Minimum Height Trees - codepath/compsci_guides GitHub Wiki

Problem Highlights

1: U-nderstand

Understand what the interviewer is asking for by using test cases and questions about the problem.

  • Established a set (2-3) of test cases to verify their own solution later.
  • Established a set (1-2) of edge cases to verify their solution handles complexities.
  • Have fully understood the problem and have no clarifying questions.
  • Have you verified any Time/Space Constraints for this problem?
  • What would be a N^2 solution?

    • A brute force N^2 solution would be to try every node and find its height.
  • What is a minimum height tree?

    • Minimum height tree is rooted at the mid point of the longest path in the tree. The root of minimum height tree is the middle point of the longest path in the tree; hence there are at most two minimum height tree roots. Remember a tree has n nodes and n-1 edges.
  • What is the degree of the node?

    • A degree of node is basically the number of edges connected to for from the node. This is the case for an undirected graph.
    HAPPY CASE
    Input: n = 4, edges = [[1,0],[1,2],[1,3]]
    Output: [1]
    
    Input: n = 6, edges = [[3,0],[3,1],[3,2],[3,4],[5,4]]
    Output: [3,4]
    
    EDGE CASE
    Input: n = 7, edges = [[0,1],[1,2],[1,3],[2,4],[3,5],[4,6]]
    Output: [1,2]

2: M-atch

Match what this problem looks like to known categories of problems, e.g. Linked List or Dynamic Programming, and strategies or patterns in those categories.

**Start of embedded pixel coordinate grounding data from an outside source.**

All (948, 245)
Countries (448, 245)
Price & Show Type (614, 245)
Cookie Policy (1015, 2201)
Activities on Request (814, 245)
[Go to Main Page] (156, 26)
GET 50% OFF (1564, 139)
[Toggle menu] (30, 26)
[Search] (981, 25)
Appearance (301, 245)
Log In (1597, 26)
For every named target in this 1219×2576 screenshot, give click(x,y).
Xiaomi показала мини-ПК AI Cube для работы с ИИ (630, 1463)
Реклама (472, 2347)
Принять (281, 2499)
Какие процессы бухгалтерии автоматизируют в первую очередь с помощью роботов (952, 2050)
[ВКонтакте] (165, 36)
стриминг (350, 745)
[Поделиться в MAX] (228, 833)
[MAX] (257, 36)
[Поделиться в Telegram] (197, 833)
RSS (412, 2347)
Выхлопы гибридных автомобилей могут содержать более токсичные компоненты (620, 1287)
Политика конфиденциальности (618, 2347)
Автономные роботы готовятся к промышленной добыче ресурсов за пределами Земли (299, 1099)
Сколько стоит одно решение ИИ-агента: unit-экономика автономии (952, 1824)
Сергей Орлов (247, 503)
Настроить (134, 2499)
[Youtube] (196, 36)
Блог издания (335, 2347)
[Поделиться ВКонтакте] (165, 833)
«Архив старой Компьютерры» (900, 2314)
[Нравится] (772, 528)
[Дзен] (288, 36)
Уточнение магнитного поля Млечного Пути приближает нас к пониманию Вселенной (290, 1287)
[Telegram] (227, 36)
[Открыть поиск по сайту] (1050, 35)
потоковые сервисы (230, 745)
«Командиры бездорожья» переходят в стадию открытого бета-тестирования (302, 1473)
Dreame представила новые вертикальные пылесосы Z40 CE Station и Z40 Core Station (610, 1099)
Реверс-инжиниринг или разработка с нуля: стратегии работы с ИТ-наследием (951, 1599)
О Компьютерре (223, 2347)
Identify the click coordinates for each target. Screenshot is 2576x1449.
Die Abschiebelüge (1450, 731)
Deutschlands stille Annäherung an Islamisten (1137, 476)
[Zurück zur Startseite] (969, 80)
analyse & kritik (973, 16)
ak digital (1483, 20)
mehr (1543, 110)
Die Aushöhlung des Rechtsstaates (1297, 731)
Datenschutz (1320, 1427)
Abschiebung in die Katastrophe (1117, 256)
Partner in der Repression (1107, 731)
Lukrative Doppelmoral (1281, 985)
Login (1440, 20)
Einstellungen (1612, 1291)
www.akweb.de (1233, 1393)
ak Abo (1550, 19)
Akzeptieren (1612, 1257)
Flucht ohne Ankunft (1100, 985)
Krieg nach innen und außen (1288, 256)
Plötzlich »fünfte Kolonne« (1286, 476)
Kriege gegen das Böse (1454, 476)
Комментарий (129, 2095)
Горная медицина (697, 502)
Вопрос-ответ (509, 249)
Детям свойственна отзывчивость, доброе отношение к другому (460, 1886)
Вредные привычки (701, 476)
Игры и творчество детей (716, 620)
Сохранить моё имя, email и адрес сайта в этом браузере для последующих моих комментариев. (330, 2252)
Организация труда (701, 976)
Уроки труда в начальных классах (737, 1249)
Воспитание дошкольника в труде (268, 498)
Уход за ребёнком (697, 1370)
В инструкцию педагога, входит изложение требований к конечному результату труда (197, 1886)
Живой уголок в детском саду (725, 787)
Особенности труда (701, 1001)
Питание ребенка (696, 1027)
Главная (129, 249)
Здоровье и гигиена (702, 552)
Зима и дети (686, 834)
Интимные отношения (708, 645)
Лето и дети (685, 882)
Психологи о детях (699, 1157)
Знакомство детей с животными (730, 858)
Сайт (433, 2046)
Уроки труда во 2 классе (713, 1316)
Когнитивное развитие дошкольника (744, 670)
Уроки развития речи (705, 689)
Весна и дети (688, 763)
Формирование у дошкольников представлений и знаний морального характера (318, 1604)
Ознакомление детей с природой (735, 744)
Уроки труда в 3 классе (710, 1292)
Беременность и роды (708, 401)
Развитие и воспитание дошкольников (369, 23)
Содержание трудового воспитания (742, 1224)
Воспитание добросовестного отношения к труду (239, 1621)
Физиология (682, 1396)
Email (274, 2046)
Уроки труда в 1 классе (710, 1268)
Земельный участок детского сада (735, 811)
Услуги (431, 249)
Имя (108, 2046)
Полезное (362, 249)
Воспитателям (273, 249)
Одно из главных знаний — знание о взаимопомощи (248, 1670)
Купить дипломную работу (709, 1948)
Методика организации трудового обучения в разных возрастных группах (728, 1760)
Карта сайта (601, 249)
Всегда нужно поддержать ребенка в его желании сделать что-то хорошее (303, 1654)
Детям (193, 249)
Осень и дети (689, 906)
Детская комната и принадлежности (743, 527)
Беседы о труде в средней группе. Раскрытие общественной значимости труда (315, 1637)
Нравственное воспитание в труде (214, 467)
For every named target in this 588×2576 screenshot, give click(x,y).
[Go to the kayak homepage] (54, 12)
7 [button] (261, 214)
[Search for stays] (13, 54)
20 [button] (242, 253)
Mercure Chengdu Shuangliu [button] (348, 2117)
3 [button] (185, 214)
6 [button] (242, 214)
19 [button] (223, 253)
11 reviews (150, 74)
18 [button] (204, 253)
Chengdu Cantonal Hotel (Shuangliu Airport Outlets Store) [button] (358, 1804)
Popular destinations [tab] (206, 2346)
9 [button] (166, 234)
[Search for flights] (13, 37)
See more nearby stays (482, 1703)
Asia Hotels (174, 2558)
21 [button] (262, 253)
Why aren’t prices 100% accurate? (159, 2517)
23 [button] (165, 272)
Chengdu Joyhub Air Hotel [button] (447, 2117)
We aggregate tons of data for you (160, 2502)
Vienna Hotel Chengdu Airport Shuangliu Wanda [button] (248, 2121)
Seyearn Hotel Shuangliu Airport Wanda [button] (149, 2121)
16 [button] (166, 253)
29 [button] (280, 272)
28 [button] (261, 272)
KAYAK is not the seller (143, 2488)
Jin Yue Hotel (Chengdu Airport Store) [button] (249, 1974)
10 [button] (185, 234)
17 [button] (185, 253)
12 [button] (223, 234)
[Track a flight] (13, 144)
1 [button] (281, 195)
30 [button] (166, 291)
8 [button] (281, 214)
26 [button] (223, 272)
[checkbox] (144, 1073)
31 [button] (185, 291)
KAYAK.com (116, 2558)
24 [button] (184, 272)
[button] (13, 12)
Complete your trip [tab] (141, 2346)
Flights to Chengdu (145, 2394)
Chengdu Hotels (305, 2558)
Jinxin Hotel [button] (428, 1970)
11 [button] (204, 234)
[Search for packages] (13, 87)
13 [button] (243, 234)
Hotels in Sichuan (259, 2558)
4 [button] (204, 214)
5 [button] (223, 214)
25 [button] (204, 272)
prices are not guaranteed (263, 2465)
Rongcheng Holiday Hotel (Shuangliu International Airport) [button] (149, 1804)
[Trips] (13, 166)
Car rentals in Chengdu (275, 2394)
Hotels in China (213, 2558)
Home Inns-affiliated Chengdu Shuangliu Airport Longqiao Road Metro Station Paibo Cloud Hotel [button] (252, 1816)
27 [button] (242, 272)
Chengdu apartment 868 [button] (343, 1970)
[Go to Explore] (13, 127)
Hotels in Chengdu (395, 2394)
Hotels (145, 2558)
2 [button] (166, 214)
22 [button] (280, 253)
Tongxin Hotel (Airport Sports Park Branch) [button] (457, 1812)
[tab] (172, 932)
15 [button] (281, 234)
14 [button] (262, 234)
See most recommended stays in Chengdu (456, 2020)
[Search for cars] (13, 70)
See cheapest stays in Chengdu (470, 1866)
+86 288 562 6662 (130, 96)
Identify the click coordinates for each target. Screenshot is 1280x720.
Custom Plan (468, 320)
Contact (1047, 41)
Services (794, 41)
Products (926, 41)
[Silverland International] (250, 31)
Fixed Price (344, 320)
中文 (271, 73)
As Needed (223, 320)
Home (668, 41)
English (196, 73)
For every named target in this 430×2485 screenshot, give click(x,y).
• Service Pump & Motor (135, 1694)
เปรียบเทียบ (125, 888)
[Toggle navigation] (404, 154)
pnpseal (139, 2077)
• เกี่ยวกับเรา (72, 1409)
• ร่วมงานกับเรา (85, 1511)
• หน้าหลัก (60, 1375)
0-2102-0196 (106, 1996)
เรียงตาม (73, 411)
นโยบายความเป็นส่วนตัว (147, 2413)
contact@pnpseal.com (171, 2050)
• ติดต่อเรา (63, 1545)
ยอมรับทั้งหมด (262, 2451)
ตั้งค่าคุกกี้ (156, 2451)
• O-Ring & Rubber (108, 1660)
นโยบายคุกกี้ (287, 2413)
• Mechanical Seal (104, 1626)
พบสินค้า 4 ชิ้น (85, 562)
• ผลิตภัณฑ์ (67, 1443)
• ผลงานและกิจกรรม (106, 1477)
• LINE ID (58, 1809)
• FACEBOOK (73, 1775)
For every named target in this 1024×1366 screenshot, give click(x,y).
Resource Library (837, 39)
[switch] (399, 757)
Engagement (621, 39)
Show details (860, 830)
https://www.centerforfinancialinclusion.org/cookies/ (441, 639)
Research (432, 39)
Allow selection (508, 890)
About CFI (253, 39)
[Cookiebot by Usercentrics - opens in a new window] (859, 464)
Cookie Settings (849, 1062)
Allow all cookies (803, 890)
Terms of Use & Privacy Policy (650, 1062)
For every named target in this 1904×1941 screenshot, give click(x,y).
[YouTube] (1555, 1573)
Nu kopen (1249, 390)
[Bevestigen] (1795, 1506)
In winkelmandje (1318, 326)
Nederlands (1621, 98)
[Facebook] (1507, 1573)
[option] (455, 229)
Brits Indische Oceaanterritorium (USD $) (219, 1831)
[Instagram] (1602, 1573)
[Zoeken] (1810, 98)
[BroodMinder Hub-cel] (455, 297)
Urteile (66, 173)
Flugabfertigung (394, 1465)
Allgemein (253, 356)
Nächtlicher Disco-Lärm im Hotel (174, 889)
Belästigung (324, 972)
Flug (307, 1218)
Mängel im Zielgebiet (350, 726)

For graph problems, some things we want to consider are:
  • BFS/DFS; In a tree (remember a tree with n nodes can only have n -1 edges), there can only be 1 or 2 roots for a minimum height tree. So we remove the leaves of the tree one iteration at a time. We know a node is a leaf if it has only 1 node it is connected to since this is a directed graph. If it was an undirected graph, a leaf could have 1 or 0 connected nodes. How to find a minimum height tree? We can BFS from the bottom (leaves) to the top until the last level with <=2 nodes. To build the current level from the previous level, we can monitor the degree of each node. If the node has degree of one, it will be added to the current level. Since it only check the edges once, the complexity is O(n). How will you find the longest path in a tree? Randomly select any node in the tree and find the longest path from that node. Use DFS to do that. Let the terminal node be x. x must be the end-point of the true longest path in the tree. Run DFS/BFS from x to find the real longest path in the tree.
  • Adjacency List: We can use an adjacency list to store the graph, especially when the graph is sparse.
  • Adjacency Matrix: We can use an adjacency matrix to store the graph, but a sparse graph will cause an unneeded worst-case runtime.
  • Topological Sort: We can use topological sort when a directed graph is used and returns an array of the nodes where each node appears before all the nodes it points to. In order to have a topological sorting, the graph must not contain any cycles.
  • Union Find: Are there find and union operations here? Can you perform a find operation where you can determine which subset a particular element is in? This can be used for determining if two elements are in the same subset. Can you perform a union operation where you join two subsets into a single subset? Can you check if the two subsets belong to same set? If no, then we cannot perform union.

3: P-lan

Plan the solution with appropriate visualizations and pseudocode.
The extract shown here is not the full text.